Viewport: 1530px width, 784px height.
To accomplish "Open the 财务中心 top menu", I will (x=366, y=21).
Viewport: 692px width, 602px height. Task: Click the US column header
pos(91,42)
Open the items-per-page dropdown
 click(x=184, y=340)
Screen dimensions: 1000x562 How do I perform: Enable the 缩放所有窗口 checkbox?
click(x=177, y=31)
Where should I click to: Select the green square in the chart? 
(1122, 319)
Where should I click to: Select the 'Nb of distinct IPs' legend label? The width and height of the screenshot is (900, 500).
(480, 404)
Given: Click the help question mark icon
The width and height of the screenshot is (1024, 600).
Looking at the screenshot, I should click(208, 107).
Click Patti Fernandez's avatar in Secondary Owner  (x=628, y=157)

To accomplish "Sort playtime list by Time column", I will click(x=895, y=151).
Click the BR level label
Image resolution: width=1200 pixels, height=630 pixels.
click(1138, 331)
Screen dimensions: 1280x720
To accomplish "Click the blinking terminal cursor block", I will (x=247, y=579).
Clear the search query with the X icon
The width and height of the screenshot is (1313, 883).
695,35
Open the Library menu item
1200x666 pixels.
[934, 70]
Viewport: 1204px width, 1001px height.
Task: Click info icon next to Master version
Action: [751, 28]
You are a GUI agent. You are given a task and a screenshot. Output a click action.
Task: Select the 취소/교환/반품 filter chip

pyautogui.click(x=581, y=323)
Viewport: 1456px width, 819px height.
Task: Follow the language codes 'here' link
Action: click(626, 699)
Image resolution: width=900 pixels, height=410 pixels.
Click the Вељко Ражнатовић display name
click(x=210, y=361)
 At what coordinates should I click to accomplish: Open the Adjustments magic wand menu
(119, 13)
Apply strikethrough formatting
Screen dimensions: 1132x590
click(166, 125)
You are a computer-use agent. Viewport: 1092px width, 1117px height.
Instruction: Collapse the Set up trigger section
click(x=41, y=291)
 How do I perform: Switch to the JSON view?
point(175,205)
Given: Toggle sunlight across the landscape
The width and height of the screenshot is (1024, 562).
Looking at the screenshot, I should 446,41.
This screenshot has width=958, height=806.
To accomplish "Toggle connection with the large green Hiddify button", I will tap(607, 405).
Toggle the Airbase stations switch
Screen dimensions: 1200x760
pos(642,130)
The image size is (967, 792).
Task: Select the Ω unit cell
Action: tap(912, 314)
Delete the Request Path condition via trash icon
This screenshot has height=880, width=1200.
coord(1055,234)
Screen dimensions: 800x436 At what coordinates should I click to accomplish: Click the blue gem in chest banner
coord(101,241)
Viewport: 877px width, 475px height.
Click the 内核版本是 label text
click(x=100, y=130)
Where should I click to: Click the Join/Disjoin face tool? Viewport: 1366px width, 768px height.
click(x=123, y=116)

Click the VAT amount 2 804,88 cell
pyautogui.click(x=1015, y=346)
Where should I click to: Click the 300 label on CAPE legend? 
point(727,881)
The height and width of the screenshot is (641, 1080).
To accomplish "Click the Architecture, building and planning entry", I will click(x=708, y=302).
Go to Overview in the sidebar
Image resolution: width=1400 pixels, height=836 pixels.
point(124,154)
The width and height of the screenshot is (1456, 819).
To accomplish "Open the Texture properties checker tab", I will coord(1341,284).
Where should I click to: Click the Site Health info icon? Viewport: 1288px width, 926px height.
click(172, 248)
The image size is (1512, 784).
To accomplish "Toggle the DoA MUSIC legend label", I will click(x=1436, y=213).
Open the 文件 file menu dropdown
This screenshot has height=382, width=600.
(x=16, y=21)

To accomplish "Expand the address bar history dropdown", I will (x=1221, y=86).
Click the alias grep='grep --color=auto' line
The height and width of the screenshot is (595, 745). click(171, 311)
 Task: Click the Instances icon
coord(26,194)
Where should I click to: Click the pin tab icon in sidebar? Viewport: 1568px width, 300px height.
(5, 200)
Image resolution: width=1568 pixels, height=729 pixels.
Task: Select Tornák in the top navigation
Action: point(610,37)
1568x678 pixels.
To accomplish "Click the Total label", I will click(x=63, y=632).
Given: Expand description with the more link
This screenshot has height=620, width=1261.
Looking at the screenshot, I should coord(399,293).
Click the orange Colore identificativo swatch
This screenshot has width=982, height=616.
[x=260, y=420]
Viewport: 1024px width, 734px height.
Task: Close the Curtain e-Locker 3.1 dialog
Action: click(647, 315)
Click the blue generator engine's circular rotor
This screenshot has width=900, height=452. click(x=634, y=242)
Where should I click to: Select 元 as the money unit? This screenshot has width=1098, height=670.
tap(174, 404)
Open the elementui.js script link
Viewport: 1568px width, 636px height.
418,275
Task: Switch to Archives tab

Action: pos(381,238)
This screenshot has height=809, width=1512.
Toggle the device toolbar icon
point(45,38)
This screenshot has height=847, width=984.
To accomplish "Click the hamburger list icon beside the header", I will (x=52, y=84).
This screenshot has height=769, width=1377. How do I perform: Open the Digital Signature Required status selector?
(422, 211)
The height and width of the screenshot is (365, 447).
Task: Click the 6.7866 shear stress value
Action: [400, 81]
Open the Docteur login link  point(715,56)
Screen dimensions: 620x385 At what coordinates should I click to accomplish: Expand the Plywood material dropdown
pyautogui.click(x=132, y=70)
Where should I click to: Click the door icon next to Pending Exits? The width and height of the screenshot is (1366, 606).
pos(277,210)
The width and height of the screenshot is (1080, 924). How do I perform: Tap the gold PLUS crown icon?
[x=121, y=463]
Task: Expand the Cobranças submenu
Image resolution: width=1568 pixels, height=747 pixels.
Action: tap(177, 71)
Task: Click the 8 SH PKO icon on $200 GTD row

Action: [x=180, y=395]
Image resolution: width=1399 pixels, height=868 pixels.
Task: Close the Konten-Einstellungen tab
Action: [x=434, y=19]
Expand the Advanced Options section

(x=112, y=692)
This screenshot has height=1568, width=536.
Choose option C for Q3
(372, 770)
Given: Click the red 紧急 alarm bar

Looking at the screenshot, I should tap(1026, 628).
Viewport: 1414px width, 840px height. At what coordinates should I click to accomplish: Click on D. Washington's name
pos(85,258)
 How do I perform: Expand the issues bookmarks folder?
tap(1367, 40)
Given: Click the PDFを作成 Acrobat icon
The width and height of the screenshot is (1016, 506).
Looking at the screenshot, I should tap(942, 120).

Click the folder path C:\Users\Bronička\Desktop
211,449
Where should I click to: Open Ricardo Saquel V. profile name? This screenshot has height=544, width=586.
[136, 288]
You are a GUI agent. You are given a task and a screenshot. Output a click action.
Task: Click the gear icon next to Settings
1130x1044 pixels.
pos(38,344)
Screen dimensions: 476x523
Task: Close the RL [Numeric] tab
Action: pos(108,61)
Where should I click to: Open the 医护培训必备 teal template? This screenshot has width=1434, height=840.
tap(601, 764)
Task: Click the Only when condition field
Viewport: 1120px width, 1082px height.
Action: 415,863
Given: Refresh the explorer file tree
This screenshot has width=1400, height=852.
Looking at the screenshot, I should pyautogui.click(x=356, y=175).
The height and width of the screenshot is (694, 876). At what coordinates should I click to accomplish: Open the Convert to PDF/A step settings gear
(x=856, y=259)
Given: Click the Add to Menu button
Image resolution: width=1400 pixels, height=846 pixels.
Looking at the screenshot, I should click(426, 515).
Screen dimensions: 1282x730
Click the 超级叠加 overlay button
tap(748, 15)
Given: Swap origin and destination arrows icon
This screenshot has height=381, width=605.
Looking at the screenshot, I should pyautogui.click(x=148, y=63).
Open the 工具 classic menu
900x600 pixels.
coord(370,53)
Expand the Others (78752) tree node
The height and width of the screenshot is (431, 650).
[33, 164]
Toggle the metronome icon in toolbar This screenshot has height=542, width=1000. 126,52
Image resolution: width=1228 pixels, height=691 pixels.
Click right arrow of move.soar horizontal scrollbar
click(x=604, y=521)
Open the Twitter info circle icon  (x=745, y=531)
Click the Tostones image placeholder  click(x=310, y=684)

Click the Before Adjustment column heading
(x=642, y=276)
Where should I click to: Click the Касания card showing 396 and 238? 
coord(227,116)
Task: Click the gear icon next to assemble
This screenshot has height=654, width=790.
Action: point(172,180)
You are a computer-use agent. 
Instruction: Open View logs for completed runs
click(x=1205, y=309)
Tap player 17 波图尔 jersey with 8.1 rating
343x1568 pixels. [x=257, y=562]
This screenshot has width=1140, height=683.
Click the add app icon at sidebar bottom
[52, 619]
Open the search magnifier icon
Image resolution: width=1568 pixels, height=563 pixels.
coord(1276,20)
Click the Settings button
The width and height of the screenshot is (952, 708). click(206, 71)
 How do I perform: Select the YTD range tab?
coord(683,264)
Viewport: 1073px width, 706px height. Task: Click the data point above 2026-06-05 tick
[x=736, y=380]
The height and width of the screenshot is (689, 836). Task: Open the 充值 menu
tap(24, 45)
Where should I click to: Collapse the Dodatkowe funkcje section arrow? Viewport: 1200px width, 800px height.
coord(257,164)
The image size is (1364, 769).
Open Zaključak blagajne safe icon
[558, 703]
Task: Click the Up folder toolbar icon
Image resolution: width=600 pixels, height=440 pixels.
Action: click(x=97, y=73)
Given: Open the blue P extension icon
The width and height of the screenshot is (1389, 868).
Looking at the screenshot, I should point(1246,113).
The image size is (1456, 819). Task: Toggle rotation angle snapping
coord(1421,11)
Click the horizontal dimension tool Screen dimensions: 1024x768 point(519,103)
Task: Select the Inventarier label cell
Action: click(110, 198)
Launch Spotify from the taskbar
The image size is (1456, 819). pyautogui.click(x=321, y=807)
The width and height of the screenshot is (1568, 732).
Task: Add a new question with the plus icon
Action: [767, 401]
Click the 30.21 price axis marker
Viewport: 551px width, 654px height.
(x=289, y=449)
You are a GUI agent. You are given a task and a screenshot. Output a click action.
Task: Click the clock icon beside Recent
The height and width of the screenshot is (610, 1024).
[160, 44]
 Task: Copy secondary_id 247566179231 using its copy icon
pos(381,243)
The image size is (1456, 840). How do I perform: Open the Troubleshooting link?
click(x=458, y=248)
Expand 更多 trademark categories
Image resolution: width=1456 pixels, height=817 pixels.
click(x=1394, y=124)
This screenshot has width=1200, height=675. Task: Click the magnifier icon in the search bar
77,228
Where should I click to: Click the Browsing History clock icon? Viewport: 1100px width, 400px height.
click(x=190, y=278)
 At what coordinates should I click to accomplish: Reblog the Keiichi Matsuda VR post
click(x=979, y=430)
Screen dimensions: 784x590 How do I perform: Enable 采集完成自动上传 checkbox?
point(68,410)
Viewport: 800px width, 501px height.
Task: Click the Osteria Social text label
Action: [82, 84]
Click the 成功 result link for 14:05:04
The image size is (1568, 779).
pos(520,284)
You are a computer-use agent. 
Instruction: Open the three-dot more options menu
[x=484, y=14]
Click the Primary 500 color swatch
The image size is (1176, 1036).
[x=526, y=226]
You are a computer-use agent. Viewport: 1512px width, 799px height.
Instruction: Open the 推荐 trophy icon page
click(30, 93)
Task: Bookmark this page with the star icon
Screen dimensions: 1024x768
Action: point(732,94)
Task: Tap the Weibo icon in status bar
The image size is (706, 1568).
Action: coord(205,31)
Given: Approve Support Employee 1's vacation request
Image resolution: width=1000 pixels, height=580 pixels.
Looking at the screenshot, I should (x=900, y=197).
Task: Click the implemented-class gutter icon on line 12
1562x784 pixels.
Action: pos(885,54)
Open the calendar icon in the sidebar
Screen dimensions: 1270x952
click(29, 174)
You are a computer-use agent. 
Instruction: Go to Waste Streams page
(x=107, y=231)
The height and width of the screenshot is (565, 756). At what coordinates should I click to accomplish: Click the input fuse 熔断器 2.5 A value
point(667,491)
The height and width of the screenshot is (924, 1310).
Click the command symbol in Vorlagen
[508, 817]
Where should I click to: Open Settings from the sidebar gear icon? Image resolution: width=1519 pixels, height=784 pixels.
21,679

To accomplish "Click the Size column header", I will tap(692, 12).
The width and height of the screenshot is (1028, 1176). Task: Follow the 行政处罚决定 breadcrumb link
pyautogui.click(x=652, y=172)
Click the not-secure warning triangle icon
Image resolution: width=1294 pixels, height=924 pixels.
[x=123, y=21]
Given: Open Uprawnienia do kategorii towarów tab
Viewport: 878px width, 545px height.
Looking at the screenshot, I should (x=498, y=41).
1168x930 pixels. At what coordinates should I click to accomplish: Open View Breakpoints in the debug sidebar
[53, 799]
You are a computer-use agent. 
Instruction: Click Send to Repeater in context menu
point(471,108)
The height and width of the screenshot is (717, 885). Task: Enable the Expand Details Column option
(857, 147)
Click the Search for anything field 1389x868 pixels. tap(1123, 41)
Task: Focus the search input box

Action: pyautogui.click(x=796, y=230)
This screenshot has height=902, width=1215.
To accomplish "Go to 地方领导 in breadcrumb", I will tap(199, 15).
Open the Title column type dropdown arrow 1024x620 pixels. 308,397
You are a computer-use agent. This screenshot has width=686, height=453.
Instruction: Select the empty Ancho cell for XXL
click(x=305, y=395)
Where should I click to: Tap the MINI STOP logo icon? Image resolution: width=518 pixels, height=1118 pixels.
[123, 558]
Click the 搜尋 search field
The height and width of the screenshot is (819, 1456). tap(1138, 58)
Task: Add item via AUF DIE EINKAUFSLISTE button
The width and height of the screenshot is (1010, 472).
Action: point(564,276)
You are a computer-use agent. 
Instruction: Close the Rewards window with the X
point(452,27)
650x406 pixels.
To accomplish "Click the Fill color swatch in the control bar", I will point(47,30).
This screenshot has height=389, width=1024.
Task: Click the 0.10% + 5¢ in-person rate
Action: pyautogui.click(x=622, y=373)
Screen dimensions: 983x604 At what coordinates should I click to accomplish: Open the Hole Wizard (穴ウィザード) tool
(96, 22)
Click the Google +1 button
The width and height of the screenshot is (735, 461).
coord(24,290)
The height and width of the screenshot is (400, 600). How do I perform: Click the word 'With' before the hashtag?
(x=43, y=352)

--------------------------------------------------

Written problem. Please pull out each line of the material above that contains the string "label", treating uppercase and lowercase as different.

Solved problem.
Where should I click to: Select the 'Nb of distinct IPs' legend label? The width and height of the screenshot is (900, 500).
Click the BR level label
Click the 内核版本是 label text
Where should I click to: Click the 300 label on CAPE legend? 
To accomplish "Toggle the DoA MUSIC legend label", I will click(x=1436, y=213).
To accomplish "Click the Total label", I will click(x=63, y=632).
Task: Select the Inventarier label cell
Task: Click the Osteria Social text label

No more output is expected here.